## Task instructions
The answer must be one number: how many lines in the data below include the string "agent".

## Supplied data
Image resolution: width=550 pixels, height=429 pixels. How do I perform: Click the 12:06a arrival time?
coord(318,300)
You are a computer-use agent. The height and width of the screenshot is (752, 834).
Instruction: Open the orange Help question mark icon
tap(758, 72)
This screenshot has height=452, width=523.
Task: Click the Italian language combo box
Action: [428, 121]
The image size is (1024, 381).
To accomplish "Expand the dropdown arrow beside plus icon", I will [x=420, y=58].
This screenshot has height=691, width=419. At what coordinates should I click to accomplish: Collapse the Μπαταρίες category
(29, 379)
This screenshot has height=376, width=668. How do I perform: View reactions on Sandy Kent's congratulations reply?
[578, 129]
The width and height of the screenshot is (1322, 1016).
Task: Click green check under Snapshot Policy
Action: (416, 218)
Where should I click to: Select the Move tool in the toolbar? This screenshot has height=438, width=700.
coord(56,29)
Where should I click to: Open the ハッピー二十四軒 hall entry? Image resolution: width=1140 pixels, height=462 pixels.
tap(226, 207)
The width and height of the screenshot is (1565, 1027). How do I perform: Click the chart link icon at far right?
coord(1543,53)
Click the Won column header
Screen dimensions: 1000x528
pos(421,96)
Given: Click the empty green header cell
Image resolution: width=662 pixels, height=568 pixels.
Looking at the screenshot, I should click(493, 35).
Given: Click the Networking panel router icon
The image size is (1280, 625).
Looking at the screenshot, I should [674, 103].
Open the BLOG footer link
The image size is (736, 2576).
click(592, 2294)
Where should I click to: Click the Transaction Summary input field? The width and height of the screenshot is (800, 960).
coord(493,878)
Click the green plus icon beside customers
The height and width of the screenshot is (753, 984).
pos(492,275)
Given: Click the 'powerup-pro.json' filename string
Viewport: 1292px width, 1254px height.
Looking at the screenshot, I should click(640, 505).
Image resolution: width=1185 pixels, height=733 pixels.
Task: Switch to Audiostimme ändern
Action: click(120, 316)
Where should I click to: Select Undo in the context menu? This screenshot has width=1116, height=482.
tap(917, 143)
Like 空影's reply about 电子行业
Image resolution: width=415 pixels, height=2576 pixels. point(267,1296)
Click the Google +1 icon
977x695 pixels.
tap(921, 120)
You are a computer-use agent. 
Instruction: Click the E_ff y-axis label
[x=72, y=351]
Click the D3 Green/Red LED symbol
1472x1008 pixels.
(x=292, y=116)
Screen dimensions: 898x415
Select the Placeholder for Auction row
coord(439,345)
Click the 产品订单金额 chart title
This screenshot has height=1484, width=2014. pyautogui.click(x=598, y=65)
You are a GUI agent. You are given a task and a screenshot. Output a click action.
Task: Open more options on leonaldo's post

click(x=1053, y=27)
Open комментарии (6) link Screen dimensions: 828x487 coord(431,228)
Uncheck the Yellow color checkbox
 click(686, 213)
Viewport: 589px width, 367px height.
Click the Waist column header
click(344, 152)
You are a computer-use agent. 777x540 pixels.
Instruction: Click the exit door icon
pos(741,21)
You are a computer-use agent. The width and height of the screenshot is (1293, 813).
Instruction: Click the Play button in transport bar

## Your solution
5